-- Problem to solve --
Gather every line in the rows below that contains the word "point", and copy each of those lines in full.

══════

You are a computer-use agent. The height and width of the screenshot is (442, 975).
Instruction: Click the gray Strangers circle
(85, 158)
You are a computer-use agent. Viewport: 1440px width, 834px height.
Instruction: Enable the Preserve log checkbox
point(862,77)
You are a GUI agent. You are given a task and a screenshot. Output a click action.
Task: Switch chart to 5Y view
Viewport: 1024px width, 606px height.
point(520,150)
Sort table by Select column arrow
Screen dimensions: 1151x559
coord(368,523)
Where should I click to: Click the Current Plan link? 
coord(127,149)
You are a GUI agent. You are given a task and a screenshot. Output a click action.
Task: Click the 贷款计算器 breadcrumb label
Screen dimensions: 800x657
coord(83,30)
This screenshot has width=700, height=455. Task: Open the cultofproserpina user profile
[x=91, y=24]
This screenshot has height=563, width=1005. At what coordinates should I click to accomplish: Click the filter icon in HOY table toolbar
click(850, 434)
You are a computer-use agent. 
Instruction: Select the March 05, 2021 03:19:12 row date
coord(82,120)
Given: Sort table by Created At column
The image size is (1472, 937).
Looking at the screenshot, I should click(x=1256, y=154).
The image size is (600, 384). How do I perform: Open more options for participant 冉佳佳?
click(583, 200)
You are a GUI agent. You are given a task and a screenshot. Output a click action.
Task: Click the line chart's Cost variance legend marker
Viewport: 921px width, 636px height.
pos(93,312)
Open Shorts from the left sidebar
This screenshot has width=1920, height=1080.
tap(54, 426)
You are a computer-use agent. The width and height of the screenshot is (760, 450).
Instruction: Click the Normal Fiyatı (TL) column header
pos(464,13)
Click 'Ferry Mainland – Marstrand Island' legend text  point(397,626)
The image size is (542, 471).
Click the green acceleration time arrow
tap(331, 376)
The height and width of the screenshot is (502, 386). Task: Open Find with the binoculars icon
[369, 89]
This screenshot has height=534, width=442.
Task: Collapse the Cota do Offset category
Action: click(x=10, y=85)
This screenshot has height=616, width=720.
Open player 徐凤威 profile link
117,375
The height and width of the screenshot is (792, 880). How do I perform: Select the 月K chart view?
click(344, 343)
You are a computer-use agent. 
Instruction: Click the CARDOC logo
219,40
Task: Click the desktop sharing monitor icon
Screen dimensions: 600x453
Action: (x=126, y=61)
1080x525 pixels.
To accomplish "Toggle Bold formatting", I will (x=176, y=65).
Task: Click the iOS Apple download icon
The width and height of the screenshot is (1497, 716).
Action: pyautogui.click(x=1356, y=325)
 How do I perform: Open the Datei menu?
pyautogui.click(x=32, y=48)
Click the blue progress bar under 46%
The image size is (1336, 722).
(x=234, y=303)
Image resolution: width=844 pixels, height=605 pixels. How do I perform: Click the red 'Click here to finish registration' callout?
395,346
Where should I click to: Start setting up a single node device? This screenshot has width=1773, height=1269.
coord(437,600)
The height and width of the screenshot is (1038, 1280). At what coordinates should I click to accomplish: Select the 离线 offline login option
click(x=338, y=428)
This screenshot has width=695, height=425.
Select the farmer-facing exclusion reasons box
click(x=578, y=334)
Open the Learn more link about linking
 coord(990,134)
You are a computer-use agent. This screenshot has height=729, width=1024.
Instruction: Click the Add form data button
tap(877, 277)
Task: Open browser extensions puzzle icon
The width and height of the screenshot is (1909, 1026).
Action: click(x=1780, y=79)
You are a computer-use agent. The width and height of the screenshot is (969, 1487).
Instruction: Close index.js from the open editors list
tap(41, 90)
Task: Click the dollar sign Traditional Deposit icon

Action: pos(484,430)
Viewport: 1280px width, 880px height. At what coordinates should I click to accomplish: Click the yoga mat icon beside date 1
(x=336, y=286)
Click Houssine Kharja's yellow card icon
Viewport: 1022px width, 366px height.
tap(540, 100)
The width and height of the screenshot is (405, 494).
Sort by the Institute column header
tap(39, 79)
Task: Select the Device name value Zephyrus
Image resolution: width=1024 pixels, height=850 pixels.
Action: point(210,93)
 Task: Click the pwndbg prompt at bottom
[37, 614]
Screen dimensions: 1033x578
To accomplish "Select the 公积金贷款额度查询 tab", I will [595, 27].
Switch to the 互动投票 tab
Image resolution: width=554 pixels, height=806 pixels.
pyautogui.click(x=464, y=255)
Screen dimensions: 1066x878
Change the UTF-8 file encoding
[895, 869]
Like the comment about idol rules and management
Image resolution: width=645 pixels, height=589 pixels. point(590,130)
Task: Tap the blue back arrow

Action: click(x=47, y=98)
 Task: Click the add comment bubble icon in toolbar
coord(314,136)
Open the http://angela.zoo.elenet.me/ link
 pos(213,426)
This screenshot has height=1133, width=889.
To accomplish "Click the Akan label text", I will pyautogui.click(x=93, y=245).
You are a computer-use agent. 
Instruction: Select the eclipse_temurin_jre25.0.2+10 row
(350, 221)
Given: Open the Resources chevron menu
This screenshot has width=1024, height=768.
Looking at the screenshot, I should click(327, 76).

══════

-- Reply --
point(862,77)
point(520,150)
Click 'Ferry Mainland – Marstrand Island' legend text  point(397,626)
Action: point(210,93)
Image resolution: width=645 pixels, height=589 pixels. point(590,130)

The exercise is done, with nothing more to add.